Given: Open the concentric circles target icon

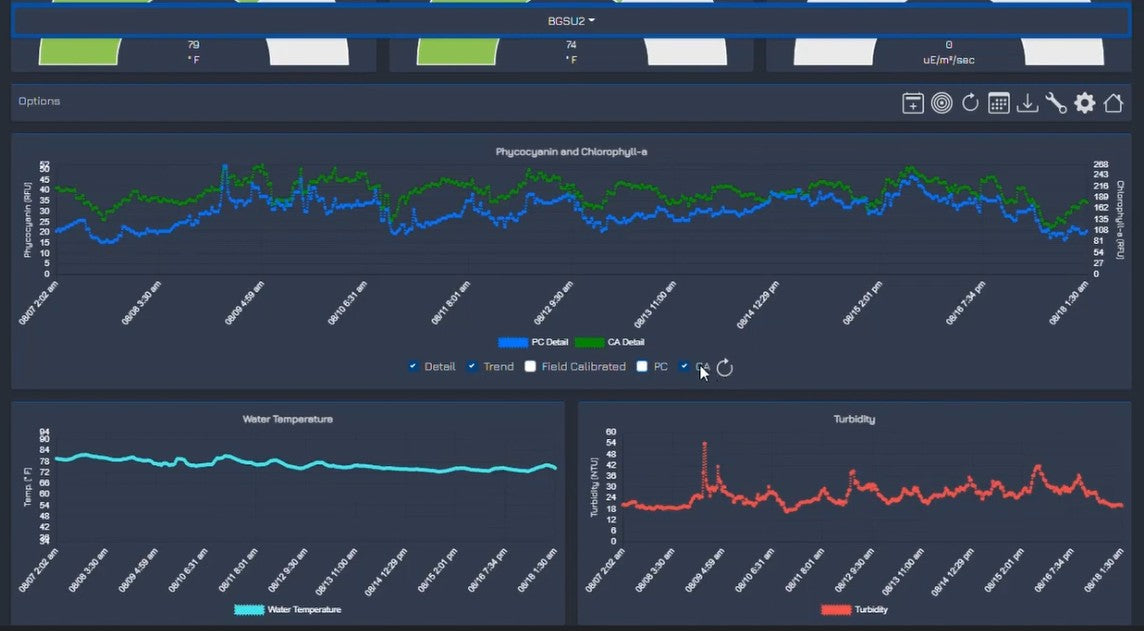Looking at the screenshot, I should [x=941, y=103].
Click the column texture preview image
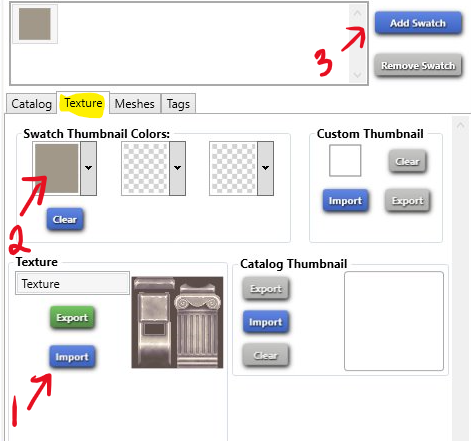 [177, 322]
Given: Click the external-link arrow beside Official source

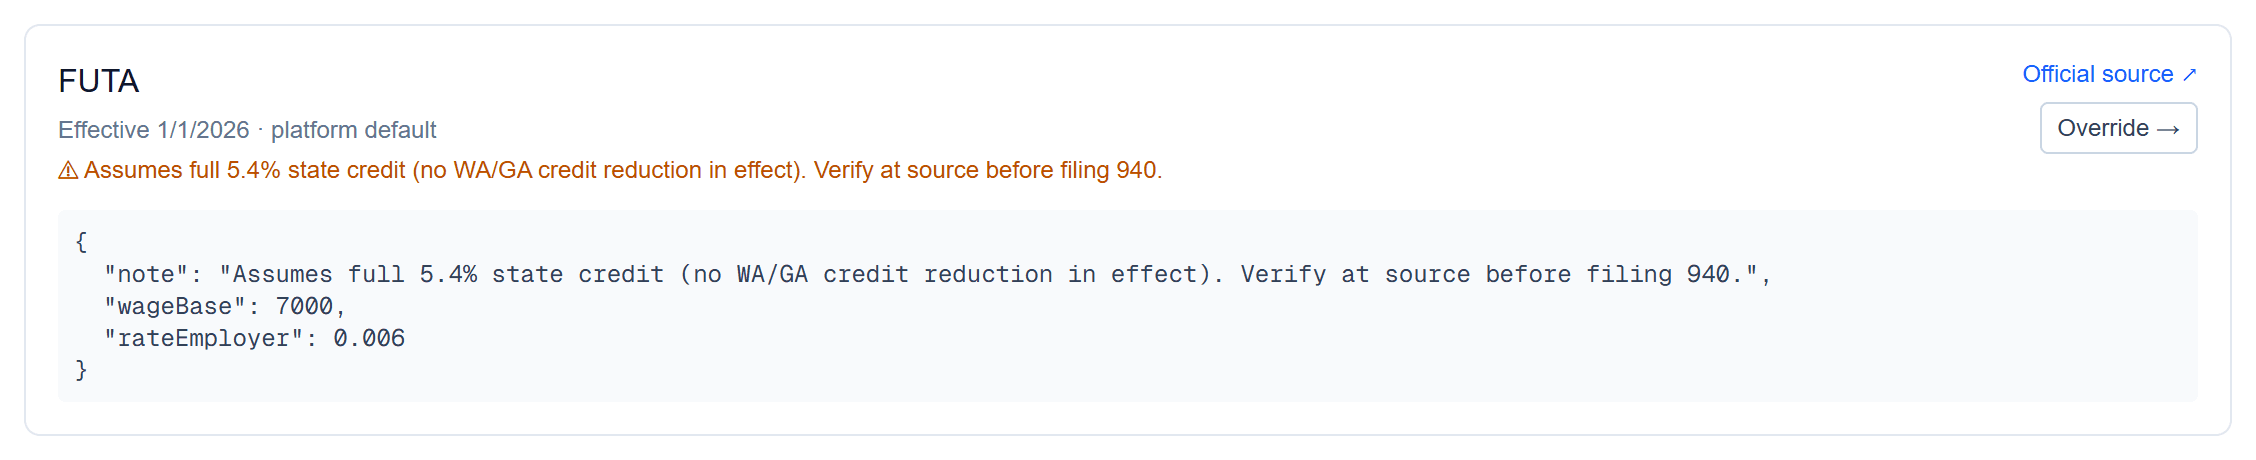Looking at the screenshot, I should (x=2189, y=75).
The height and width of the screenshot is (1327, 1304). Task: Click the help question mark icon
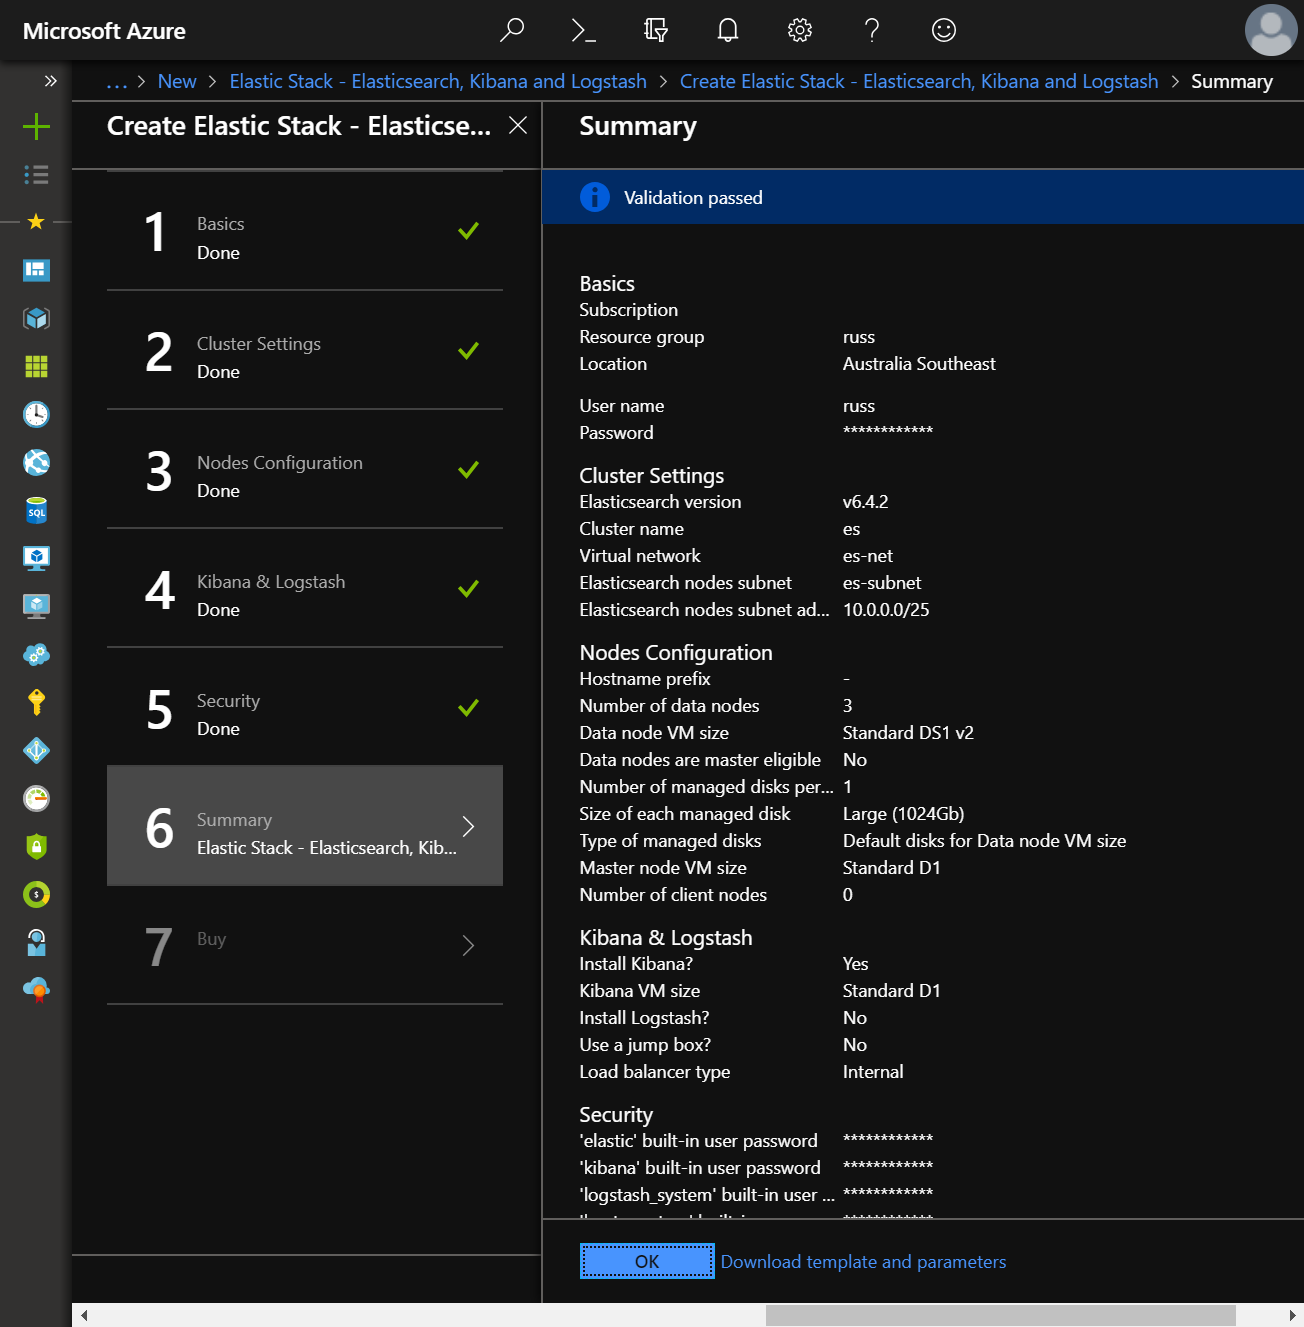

- ACTIVITY
Could the material above be given again in full and exactly, with its pictures left out?

- TASK RESULT
Given: Open the concentric circles target icon

Looking at the screenshot, I should [x=941, y=103].
Click the column texture preview image
 [177, 322]
Given: Click the external-link arrow beside Official source

Looking at the screenshot, I should (x=2189, y=75).
The height and width of the screenshot is (1327, 1304). Task: Click the help question mark icon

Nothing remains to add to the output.